— Não sei se o acaso existe, mas se ele existe deve ser muito bem planejado.
— Desculpe-me, não entendi!
— Você acredita em acaso? Perguntei novamente, e aquela conversa se estendeu por um eterno momento, com muitas afinidades e afeições. Mas, o que há de se fazer a ocasião permitia.
Era uma tarde chuvosa tão comum nos meses de janeiro. Eu voltava de uma viagem de trabalho e a minha conexão não teria como prosseguir devido ao mau tempo. E bem diante de mim uma jovem na mesma situação, aparentando um pouco ansiosa, tentando disfarçar mexendo no celular, ou lendo um livro sobre relacionamentos.
Percebi o desapontamento de uns, a revolta de outros quando os funcionários da companhia aérea nos comunicaram que a nossa conexão só seria possível na manhã seguinte. Já fui muito mais explosivo, e em outro tempo me revoltaria como muitos fizeram, como se argumentar a urgência ou a pressa em chegar ao destino fizesse os funcionários ter alguma comunicação do São Pedro e mudar o tempo. Diante de situações que não se pode mudar, aceitar é uma atitude no mínimo acertada. E assim segui ao hotel não tão próximo ao aeroporto, já reservado pela companhia aérea.
Ser tolerante ou flexível é novo para mim, para falar a verdade tenho gostado da sensação.
Há seis meses estava em um relacionamento turbulento. Foi um relacionamento bom no primeiro ano; acho que estávamos nos conhecendo, só que quando a gente se conheceu acredito que não gostamos do que vimos. Eu um representante comercial, viajava muito promovendo a venda e a distribuição de produtos alimentícios.
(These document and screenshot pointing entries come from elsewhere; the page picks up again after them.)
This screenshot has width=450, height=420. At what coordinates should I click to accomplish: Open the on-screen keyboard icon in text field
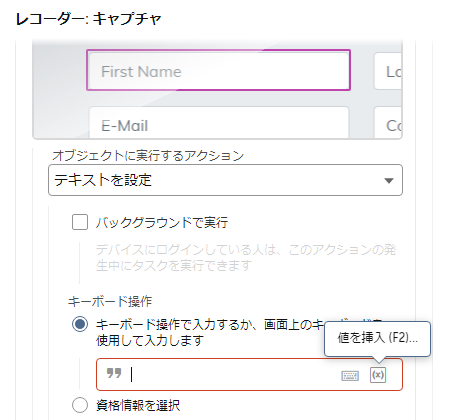coord(350,376)
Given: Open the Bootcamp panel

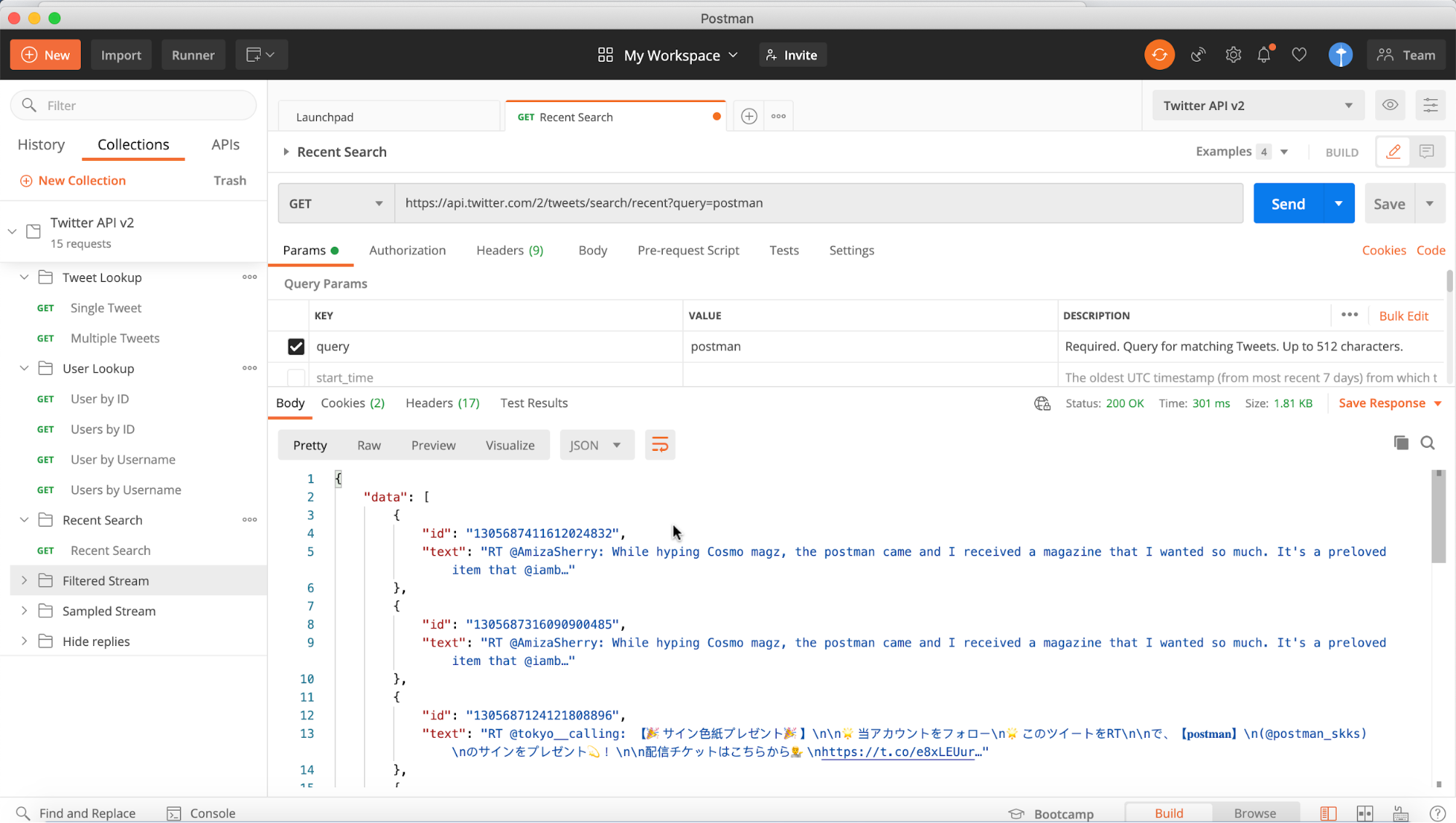Looking at the screenshot, I should click(1063, 812).

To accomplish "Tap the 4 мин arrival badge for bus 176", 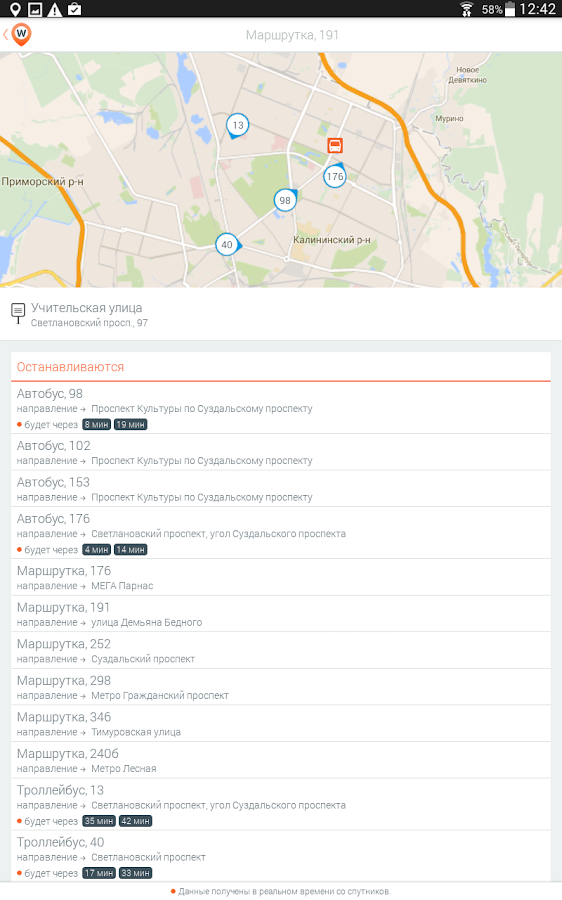I will (96, 550).
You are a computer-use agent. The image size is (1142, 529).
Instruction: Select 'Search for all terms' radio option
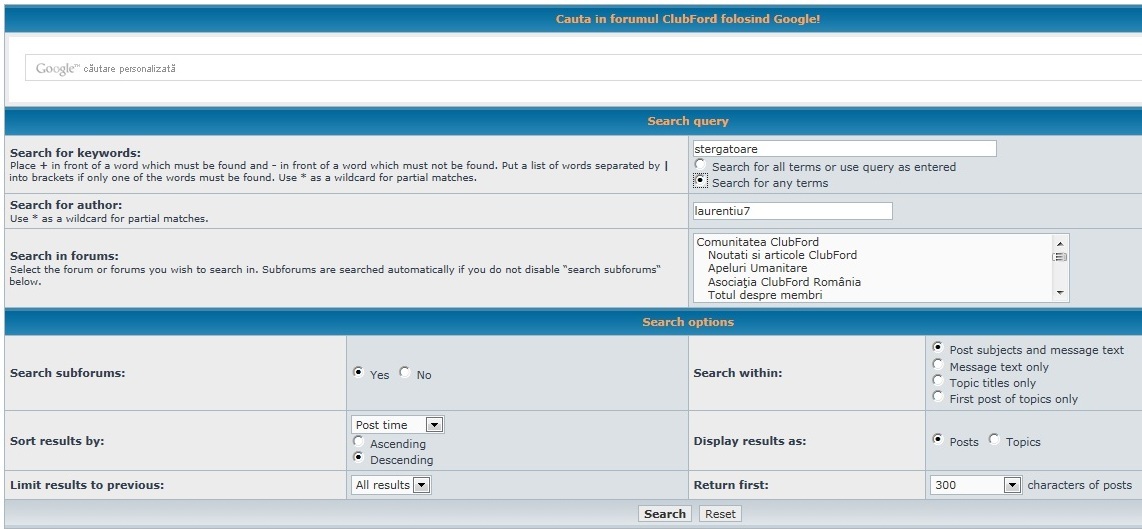[x=700, y=165]
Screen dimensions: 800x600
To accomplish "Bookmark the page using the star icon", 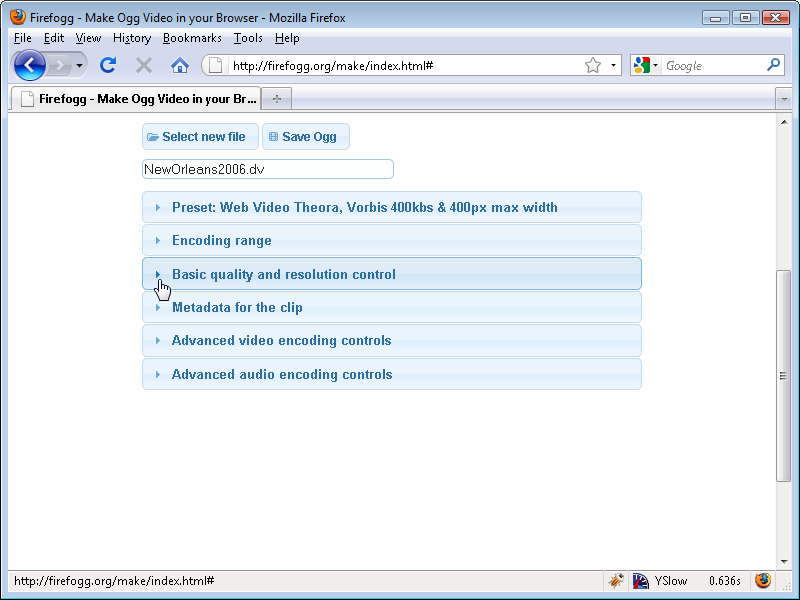I will [x=593, y=64].
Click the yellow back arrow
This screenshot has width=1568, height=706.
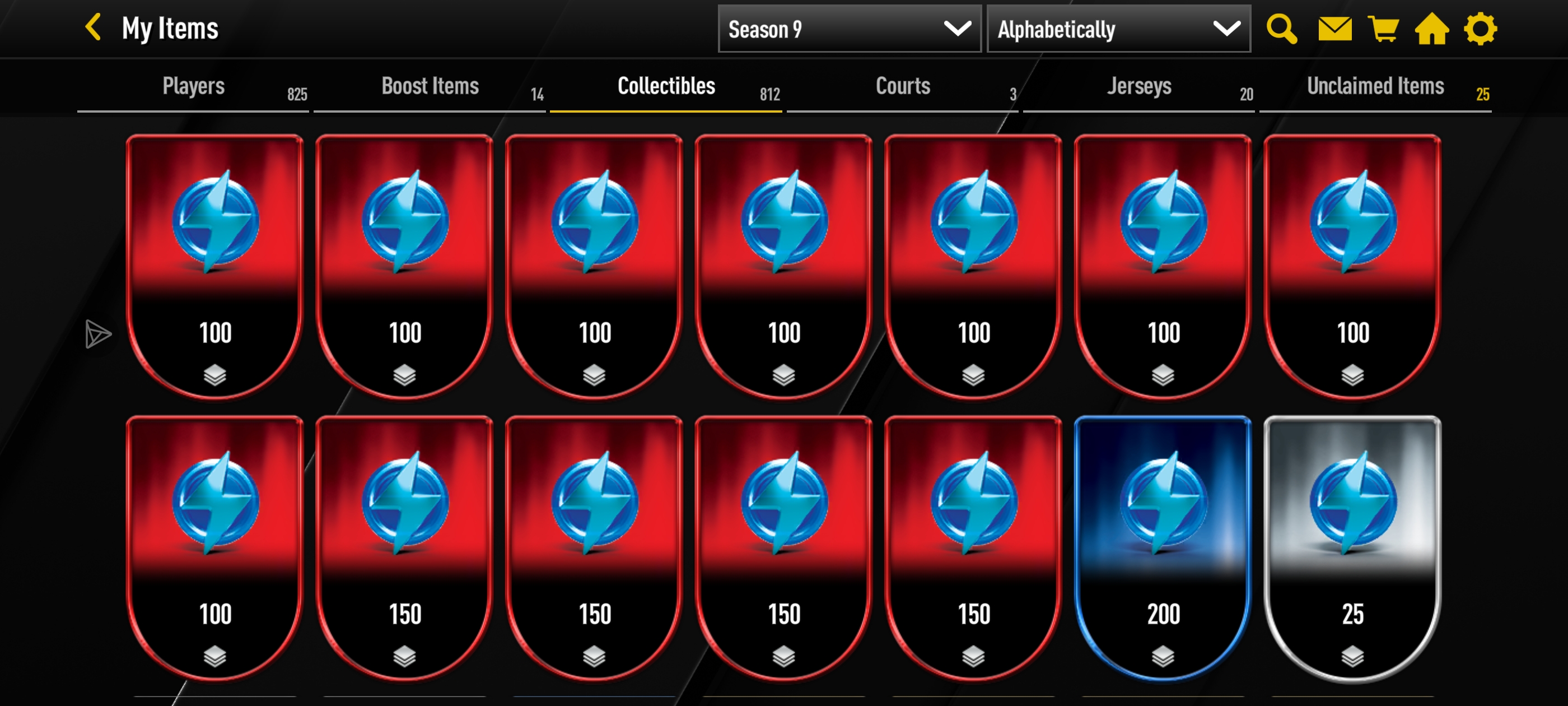click(x=93, y=27)
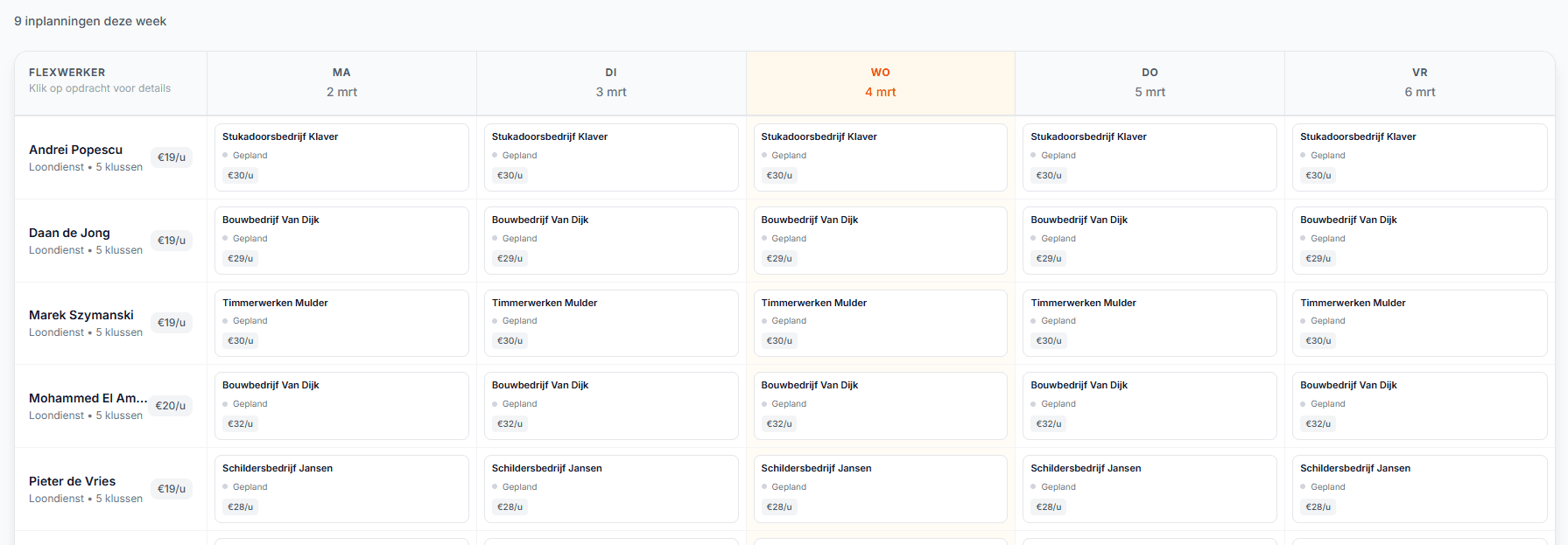The image size is (1568, 545).
Task: Open Pieter de Vries' Tuesday Schildersbedrijf Jansen card
Action: [x=611, y=488]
Nada milagroso daqueles que servem apenas para comer, se oferecer juventude eterna e nem felicidade e prazer. E, ela uma jovem arquiteta sonhando em promover a beleza no concreto, e concretizar as finanças para uma vida segura.
Penso hoje que segurança foi o que nos faltou. Afinal, ficamos depois do primeiro ano feliz, três longos anos juntos com pouco amor e muito atrito, um pouco de infidelidade e uma sobra de acomodação. Eu acreditava que não viveria sem a sua presença, mesmo a sua presença sendo insuportável.
Depois de alguns meses do término do noivado me vi melhor, e melhorei com o tempo como meu psicoterapeuta sempre falava:
— A paciência é uma virtude.
Comecei a me sentir virtuoso e por isso hoje aceito uma chuva, e não reclamo com aqueles que não podem mudar os fatos.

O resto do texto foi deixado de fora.